Task statement
Please turn every line of the records below into a numbered list, leaving out the blank lines.

Items listed in a dataset
* * * *

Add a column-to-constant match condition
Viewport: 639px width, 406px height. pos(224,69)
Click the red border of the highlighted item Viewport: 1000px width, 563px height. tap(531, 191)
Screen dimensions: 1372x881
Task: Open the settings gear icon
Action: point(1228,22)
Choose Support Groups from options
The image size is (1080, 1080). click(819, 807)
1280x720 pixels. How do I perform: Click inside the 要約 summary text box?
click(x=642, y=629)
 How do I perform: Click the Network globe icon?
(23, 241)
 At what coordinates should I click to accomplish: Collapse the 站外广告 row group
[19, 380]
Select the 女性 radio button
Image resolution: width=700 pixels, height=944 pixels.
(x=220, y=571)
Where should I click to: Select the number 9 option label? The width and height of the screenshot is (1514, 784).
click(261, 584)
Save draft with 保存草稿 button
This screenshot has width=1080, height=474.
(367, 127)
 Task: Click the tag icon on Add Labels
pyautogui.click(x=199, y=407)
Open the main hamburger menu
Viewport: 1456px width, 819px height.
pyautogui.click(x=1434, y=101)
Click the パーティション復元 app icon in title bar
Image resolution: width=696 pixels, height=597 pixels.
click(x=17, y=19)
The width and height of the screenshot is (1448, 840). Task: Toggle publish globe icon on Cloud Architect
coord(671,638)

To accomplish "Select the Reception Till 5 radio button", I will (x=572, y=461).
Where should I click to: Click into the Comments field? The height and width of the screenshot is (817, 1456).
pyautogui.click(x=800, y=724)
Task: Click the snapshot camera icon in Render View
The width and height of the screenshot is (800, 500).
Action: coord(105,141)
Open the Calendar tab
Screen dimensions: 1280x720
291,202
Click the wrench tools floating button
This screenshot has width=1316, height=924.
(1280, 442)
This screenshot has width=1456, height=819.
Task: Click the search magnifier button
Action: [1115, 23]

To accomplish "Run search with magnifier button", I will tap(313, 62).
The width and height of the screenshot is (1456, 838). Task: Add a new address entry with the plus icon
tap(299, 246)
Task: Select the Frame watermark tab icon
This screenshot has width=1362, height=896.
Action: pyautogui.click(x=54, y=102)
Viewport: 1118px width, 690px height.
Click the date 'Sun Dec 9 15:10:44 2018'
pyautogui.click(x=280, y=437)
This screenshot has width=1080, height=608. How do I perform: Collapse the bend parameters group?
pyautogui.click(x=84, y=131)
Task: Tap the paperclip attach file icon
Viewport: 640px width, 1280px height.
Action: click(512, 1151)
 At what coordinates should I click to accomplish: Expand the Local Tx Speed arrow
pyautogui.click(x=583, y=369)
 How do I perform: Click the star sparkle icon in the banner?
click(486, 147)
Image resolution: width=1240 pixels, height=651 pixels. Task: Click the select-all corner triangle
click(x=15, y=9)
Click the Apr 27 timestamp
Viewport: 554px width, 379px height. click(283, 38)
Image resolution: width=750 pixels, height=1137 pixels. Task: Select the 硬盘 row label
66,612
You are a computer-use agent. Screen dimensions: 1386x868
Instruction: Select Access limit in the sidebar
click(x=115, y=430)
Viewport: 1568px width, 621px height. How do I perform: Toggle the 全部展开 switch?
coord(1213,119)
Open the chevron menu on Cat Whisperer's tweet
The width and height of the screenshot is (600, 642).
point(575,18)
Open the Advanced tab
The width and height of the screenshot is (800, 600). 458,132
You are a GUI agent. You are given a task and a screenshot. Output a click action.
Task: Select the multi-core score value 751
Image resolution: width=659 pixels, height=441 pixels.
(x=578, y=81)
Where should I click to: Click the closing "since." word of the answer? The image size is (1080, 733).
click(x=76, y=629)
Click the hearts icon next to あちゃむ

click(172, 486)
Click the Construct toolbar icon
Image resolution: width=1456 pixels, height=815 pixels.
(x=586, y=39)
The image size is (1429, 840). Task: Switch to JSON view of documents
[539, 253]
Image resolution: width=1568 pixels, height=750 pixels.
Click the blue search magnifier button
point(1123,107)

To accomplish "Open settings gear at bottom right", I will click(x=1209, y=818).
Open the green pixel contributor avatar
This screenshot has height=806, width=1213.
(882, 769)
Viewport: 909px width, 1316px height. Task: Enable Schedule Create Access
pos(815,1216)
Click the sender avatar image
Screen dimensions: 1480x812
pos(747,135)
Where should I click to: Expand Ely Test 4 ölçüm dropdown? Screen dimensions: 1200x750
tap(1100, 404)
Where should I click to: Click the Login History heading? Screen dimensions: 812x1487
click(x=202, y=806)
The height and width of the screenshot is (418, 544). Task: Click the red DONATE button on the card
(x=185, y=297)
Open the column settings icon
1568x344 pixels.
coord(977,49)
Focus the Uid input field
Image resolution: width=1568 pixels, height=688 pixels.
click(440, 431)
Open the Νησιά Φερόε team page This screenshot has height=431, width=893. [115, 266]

* * * *

Output of the task
1. Add a column-to-constant match condition
2. Viewport: 639px width, 406px height. pos(224,69)
3. Click the red border of the highlighted item Viewport: 1000px width, 563px height. tap(531, 191)
4. Screen dimensions: 1372x881
5. Task: Open the settings gear icon
6. Action: point(1228,22)
7. Choose Support Groups from options
8. The image size is (1080, 1080). click(819, 807)
9. 1280x720 pixels. How do I perform: Click inside the 要約 summary text box?
10. click(x=642, y=629)
11.  How do I perform: Click the Network globe icon?
12. (23, 241)
13.  At what coordinates should I click to accomplish: Collapse the 站外广告 row group
14. [19, 380]
15. Select the 女性 radio button
16. Image resolution: width=700 pixels, height=944 pixels.
17. (x=220, y=571)
18. Where should I click to: Select the number 9 option label? The width and height of the screenshot is (1514, 784).
19. click(261, 584)
20. Save draft with 保存草稿 button
21. This screenshot has width=1080, height=474.
22. (367, 127)
23.  Task: Click the tag icon on Add Labels
24. pyautogui.click(x=199, y=407)
25. Open the main hamburger menu
26. Viewport: 1456px width, 819px height.
27. pyautogui.click(x=1434, y=101)
28. Click the パーティション復元 app icon in title bar
29. Image resolution: width=696 pixels, height=597 pixels.
30. click(x=17, y=19)
31. The width and height of the screenshot is (1448, 840). Task: Toggle publish globe icon on Cloud Architect
32. coord(671,638)
33. To accomplish "Select the Reception Till 5 radio button", I will (x=572, y=461).
34. Where should I click to: Click into the Comments field? The height and width of the screenshot is (817, 1456).
35. pyautogui.click(x=800, y=724)
36. Task: Click the snapshot camera icon in Render View
37. The width and height of the screenshot is (800, 500).
38. Action: coord(105,141)
39. Open the Calendar tab
40. Screen dimensions: 1280x720
41. 291,202
42. Click the wrench tools floating button
43. This screenshot has width=1316, height=924.
44. (1280, 442)
45. This screenshot has width=1456, height=819.
46. Task: Click the search magnifier button
47. Action: [1115, 23]
48. To accomplish "Run search with magnifier button", I will tap(313, 62).
49. The width and height of the screenshot is (1456, 838). Task: Add a new address entry with the plus icon
50. tap(299, 246)
51. Task: Select the Frame watermark tab icon
52. This screenshot has width=1362, height=896.
53. Action: pyautogui.click(x=54, y=102)
54. Viewport: 1118px width, 690px height.
55. Click the date 'Sun Dec 9 15:10:44 2018'
56. pyautogui.click(x=280, y=437)
57. This screenshot has width=1080, height=608. How do I perform: Collapse the bend parameters group?
58. pyautogui.click(x=84, y=131)
59. Task: Tap the paperclip attach file icon
60. Viewport: 640px width, 1280px height.
61. Action: click(512, 1151)
62.  At what coordinates should I click to accomplish: Expand the Local Tx Speed arrow
63. pyautogui.click(x=583, y=369)
64.  How do I perform: Click the star sparkle icon in the banner?
65. click(486, 147)
66. Image resolution: width=1240 pixels, height=651 pixels. Task: Click the select-all corner triangle
67. click(x=15, y=9)
68. Click the Apr 27 timestamp
69. Viewport: 554px width, 379px height. click(283, 38)
70. Image resolution: width=750 pixels, height=1137 pixels. Task: Select the 硬盘 row label
71. 66,612
72. You are a computer-use agent. Screen dimensions: 1386x868
73. Instruction: Select Access limit in the sidebar
74. click(x=115, y=430)
75. Viewport: 1568px width, 621px height. How do I perform: Toggle the 全部展开 switch?
76. coord(1213,119)
77. Open the chevron menu on Cat Whisperer's tweet
78. The width and height of the screenshot is (600, 642).
79. point(575,18)
80. Open the Advanced tab
81. The width and height of the screenshot is (800, 600). 458,132
82. You are a GUI agent. You are given a task and a screenshot. Output a click action.
83. Task: Select the multi-core score value 751
84. Image resolution: width=659 pixels, height=441 pixels.
85. (x=578, y=81)
86. Where should I click to: Click the closing "since." word of the answer? The image size is (1080, 733).
87. click(x=76, y=629)
88. Click the hearts icon next to あちゃむ
89. click(172, 486)
90. Click the Construct toolbar icon
91. Image resolution: width=1456 pixels, height=815 pixels.
92. (x=586, y=39)
93. The image size is (1429, 840). Task: Switch to JSON view of documents
94. [539, 253]
95. Image resolution: width=1568 pixels, height=750 pixels.
96. Click the blue search magnifier button
97. point(1123,107)
98. To accomplish "Open settings gear at bottom right", I will click(x=1209, y=818).
99. Open the green pixel contributor avatar
100. This screenshot has height=806, width=1213.
101. (882, 769)
102. Viewport: 909px width, 1316px height. Task: Enable Schedule Create Access
103. pos(815,1216)
104. Click the sender avatar image
105. Screen dimensions: 1480x812
106. pos(747,135)
107. Where should I click to: Expand Ely Test 4 ölçüm dropdown? Screen dimensions: 1200x750
108. tap(1100, 404)
109. Where should I click to: Click the Login History heading? Screen dimensions: 812x1487
110. click(x=202, y=806)
111. The height and width of the screenshot is (418, 544). Task: Click the red DONATE button on the card
112. (x=185, y=297)
113. Open the column settings icon
114. 1568x344 pixels.
115. coord(977,49)
116. Focus the Uid input field
117. Image resolution: width=1568 pixels, height=688 pixels.
118. click(440, 431)
119. Open the Νησιά Φερόε team page This screenshot has height=431, width=893. [115, 266]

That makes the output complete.